要件 1:
ドビュッシーの歌曲についての文章によれば、ボードレールは『火箭』の中でどのような言葉を残したか。
要件 2:
ドビュッシーの歌曲についての文章から、「ドビュッシーにとっての転換期」で始まり「イメージし表現しようとした。」に至るまでの部分を、一字も変えずに出力せよ。
要件 3:
ドビュッシーの歌曲についての文章の続きを、最後の文の後から書き進めよ。
----- 文書の一節
ドビュッシーにとっての転換期にあたるこの時期に残された作品が、詩人シャルル・ボードレールの『ボードレールの五つの詩』に曲をつけた歌曲だった。ボードレールは『音楽』という詩の中で、「音楽はしばしば私を奪う、まるで海のように」と歌い、『火箭』の中で「音楽は天を穿つ」という言葉を残し、彼もまた、言葉にできない“音楽”をこよなく愛し、折にふれて“音楽”そのものをイメージし表現しようとした。
花々はみな香炉のごとく香りを放つ
音楽と香りはこの夕べの中に舞う
メランコリーなワルツ、物憂げな眩暈
ドビュッシーによる歌曲『ボードレールの五つの詩』の中の一篇「夕べのしらべ/Harmonie du soir」は、静かなピアノの旋律に、まるで夕暮れに咲く甘美な花々がいっせいに匂い立つような艶やかな詩が美しく溶け込んでいる。『Chill-Out Mellow Beats 〜 Harmonie du soir』は、その「夕べのしらべ」をタイトルに冠し、音のイマジネイションとともに世界を旅するようにメディテイティヴな音楽を集めている。
----------
----- 抜粋データ
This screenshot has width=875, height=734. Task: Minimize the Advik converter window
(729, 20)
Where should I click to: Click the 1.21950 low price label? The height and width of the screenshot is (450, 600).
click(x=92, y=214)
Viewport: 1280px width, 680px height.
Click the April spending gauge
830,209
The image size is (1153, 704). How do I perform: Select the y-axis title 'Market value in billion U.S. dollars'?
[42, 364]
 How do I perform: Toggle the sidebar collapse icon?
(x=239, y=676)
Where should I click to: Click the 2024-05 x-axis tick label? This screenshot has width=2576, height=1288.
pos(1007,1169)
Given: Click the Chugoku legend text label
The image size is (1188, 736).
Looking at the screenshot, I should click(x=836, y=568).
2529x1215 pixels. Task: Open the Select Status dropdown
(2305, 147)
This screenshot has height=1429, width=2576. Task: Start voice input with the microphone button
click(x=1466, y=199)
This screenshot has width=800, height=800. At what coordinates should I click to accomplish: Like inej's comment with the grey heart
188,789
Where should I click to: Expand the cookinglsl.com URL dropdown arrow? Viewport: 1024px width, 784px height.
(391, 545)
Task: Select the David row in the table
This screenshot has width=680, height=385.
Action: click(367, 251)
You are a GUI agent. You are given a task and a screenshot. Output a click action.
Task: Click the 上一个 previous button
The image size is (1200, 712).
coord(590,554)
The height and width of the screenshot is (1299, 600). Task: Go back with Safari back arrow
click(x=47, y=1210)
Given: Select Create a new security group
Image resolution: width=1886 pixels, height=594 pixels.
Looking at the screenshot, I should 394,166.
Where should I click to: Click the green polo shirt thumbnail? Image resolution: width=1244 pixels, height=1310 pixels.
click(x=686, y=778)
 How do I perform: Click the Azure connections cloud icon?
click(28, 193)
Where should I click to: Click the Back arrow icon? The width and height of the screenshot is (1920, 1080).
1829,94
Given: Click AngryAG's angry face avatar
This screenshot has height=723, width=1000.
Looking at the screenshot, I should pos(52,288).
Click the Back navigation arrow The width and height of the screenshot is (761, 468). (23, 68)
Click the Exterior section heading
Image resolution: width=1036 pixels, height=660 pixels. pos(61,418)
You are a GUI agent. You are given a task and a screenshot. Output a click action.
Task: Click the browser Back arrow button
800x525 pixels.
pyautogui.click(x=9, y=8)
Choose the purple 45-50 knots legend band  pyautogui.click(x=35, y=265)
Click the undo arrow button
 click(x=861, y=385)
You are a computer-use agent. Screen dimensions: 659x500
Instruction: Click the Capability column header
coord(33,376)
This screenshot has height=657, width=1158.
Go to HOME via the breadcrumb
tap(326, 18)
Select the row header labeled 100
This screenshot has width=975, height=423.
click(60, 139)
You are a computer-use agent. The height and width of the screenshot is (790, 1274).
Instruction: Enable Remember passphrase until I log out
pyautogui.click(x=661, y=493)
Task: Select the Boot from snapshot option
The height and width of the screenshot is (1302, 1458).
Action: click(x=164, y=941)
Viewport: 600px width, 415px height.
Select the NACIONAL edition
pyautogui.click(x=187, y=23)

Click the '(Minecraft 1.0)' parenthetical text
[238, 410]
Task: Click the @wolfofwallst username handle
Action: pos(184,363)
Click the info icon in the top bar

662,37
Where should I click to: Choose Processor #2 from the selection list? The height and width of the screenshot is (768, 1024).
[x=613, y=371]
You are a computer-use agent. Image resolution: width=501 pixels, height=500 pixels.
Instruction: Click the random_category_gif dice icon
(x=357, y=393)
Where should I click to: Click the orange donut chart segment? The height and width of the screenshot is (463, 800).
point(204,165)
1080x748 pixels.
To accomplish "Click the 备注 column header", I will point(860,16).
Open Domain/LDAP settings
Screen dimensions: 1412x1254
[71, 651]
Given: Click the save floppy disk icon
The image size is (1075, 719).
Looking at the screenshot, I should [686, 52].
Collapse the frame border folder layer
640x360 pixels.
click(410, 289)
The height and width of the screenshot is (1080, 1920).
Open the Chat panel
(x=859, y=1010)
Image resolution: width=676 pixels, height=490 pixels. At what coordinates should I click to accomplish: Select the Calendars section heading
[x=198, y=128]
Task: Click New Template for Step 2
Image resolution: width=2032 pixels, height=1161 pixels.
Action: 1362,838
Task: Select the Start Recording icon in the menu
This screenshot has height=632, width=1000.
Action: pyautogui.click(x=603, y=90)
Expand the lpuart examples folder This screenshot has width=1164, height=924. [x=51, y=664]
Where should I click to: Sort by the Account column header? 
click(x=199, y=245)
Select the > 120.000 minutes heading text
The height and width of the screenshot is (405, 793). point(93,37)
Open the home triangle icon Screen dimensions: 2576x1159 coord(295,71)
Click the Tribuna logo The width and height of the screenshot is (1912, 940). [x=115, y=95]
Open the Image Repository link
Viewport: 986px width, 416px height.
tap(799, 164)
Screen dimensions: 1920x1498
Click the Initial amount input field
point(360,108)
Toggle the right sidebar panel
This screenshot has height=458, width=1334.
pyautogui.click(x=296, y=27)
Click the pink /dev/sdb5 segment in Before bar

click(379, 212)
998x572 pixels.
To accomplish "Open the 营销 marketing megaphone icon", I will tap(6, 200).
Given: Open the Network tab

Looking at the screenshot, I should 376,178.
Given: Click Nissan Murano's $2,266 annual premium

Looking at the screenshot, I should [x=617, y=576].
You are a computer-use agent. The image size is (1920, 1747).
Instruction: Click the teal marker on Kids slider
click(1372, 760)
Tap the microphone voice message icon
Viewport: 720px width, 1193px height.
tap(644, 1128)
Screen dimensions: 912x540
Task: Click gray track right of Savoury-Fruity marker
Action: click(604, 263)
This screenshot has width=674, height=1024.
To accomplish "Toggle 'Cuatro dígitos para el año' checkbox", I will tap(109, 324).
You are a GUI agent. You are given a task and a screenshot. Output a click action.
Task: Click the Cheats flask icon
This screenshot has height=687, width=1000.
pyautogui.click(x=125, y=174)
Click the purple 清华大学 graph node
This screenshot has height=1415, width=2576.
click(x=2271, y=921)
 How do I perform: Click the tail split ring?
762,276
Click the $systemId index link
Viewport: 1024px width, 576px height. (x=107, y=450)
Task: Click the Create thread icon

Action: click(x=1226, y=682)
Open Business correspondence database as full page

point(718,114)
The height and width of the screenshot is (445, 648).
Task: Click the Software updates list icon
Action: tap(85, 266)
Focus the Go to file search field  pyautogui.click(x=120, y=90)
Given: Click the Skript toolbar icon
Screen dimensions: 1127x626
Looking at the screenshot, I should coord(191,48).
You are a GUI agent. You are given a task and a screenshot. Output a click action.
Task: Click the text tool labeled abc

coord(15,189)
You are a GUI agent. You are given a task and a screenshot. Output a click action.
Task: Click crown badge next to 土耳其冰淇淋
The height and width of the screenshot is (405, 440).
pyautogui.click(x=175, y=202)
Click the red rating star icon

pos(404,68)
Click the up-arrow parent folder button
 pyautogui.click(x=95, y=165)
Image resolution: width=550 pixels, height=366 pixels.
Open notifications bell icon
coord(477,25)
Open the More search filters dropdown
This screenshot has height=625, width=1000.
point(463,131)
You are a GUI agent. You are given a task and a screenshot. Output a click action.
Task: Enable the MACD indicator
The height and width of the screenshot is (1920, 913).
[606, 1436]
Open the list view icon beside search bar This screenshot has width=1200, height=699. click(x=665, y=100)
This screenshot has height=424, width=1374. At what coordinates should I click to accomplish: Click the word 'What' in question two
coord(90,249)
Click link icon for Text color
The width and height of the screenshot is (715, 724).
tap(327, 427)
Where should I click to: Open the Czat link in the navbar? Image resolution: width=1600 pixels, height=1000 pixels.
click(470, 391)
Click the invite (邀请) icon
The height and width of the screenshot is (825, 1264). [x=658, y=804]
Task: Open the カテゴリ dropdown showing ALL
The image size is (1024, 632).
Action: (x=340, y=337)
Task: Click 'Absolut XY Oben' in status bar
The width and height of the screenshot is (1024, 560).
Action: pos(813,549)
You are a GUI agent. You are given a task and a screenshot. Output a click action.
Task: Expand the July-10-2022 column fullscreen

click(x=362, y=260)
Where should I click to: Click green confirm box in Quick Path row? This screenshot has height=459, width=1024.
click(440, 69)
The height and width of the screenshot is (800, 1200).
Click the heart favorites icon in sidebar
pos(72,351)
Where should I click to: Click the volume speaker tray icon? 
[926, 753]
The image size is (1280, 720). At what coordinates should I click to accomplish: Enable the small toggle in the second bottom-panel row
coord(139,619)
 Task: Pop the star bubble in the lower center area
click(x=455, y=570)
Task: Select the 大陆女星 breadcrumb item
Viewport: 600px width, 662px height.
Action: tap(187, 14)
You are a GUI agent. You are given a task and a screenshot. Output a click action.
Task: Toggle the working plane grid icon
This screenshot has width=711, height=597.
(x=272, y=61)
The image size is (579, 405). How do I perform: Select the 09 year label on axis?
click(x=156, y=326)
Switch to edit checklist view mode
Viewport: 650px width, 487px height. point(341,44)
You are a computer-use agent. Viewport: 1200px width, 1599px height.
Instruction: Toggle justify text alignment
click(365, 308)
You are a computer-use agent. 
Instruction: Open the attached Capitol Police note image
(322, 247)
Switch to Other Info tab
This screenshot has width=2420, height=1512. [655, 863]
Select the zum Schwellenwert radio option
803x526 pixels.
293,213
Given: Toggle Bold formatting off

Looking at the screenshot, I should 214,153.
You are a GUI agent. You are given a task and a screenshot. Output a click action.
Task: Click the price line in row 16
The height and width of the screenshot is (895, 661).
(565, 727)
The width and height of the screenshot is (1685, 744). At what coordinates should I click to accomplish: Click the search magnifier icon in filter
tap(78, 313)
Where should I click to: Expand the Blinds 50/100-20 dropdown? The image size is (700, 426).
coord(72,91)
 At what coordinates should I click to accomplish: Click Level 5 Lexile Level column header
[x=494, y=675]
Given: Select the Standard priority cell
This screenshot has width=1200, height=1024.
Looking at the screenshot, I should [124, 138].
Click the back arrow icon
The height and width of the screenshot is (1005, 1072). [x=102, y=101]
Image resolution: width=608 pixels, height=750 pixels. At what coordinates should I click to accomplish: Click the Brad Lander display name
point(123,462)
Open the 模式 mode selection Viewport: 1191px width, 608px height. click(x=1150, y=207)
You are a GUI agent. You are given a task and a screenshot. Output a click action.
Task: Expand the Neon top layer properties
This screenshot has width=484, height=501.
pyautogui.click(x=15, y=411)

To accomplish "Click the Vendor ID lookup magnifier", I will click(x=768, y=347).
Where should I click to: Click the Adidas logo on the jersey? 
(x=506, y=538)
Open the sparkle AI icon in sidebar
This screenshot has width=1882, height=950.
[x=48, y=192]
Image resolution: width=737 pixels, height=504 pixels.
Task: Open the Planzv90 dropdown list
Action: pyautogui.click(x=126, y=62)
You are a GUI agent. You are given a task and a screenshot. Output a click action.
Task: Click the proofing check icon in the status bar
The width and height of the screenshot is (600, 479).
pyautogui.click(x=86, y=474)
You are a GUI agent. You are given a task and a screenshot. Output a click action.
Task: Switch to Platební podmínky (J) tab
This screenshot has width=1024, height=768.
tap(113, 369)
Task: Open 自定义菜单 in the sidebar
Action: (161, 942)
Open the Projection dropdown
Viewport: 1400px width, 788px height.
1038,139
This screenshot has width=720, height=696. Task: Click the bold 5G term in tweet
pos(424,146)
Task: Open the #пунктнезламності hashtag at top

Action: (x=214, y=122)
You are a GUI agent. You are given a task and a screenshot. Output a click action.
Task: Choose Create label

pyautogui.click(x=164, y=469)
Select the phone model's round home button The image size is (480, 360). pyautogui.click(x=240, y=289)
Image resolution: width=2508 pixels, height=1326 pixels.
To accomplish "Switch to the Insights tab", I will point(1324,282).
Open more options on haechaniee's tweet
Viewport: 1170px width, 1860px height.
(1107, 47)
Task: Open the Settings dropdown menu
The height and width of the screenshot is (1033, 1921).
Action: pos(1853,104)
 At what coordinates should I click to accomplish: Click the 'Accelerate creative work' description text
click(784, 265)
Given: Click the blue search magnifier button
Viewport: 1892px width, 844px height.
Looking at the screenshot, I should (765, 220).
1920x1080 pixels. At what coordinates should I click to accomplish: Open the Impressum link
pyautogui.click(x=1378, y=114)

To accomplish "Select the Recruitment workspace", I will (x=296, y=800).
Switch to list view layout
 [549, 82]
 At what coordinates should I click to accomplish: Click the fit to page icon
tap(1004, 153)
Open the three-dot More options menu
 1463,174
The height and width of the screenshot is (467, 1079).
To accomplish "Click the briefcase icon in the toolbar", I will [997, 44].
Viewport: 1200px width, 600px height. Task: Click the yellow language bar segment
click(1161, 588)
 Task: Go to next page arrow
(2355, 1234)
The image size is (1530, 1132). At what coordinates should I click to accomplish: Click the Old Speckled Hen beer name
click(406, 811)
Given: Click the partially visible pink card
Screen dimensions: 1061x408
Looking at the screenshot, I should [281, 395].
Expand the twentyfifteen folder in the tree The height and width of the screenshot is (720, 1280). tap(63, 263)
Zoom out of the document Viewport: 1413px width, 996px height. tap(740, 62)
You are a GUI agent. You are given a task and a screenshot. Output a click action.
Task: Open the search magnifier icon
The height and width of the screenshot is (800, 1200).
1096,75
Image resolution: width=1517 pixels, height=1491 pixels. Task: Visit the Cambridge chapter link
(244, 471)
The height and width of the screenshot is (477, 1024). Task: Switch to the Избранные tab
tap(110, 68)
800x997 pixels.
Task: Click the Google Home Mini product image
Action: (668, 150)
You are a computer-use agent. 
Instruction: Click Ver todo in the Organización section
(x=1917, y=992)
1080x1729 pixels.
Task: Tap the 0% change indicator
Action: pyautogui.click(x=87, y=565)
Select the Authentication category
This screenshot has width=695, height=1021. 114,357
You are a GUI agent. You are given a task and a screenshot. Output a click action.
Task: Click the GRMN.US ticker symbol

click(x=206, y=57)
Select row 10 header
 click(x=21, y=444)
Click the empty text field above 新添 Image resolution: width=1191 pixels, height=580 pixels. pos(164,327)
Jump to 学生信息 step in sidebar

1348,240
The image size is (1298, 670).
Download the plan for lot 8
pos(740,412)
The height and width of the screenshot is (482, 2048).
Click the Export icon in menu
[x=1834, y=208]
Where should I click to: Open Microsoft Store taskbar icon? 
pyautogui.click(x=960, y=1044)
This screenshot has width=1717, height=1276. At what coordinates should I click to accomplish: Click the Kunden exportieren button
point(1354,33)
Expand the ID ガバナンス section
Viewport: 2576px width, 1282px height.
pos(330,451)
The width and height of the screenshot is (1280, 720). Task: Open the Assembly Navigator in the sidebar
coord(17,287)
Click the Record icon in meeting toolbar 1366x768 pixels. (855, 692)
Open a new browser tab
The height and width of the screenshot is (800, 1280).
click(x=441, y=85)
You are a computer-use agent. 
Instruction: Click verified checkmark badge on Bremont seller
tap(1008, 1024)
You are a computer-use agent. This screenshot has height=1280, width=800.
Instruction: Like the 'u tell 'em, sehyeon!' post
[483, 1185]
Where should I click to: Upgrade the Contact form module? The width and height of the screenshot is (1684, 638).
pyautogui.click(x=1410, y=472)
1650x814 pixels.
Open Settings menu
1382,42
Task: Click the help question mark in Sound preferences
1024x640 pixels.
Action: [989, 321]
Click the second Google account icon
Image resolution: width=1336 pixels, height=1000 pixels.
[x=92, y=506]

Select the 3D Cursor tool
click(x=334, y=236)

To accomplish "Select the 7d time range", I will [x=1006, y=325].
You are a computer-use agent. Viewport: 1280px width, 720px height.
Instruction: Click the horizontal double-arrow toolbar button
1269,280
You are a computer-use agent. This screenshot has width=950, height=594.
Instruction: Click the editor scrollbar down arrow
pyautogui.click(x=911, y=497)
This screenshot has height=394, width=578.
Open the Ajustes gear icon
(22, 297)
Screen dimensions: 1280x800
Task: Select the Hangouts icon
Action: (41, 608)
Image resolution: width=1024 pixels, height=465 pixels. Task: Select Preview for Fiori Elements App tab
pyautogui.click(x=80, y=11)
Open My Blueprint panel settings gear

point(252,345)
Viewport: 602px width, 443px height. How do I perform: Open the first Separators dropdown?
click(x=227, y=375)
----------
実行結果 1:
「音楽は天を穿つ」という言葉を残した。

実行結果 2:
ドビュッシーにとっての転換期にあたるこの時期に残された作品が、詩人シャルル・ボードレールの『ボードレールの五つの詩』に曲をつけた歌曲だった。ボードレールは『音楽』という詩の中で、「音楽はしばしば私を奪う、まるで海のように」と歌い、『火箭』の中で「音楽は天を穿つ」という言葉を残し、彼もまた、言葉にできない“音楽”をこよなく愛し、折にふれて“音楽”そのものをイメージし表現しようとした。

実行結果 3:
テキサスの広々とした大地の陽だまりに穏やかな風を呼ぶバルモレイの「San Solomon」から、澄みわたるピアノと弦の響きに導かれて鮮やかなグルーヴを宇宙に解き放つブルックリンのジョー・クラウゼルのサウンドへ流れ、さらにイタリアのガール・ウィズ・ザ・ガンの「Fix The Stars」の光の粒子の反復へと、音は美しく連なっていく。ドイツのメルツの儚い歌声はゆっくりと河を渡り、スウェーデンのリカード・イェヴェーリングは夕暮れの渓谷に太陽の残り香を輝かせ、やがてファラオ・サンダースによる「Moon Child」の慈しみに満ちた歌声が月明かりに優しく照らされる。夕闇の瞑想を思わせるミア・ドイ・トッドの空間に余白を持たせた「Emotion」の音の響きや、ドン・チェリーとラティフ・カーンによる「One Dance」の木管楽器と深みのある打楽器タブラの響きは、アルゼンチンのネオ・フォルクロリック・ジャズにも通じる独特の空気を感じさせる。そして、アメリカ西海岸の奇跡、ビルド・アン・アークの聖なるレクイエム「Improvisation Day 2」のスピリチュアリティーによって傷ついた魂は静かに鎮められる。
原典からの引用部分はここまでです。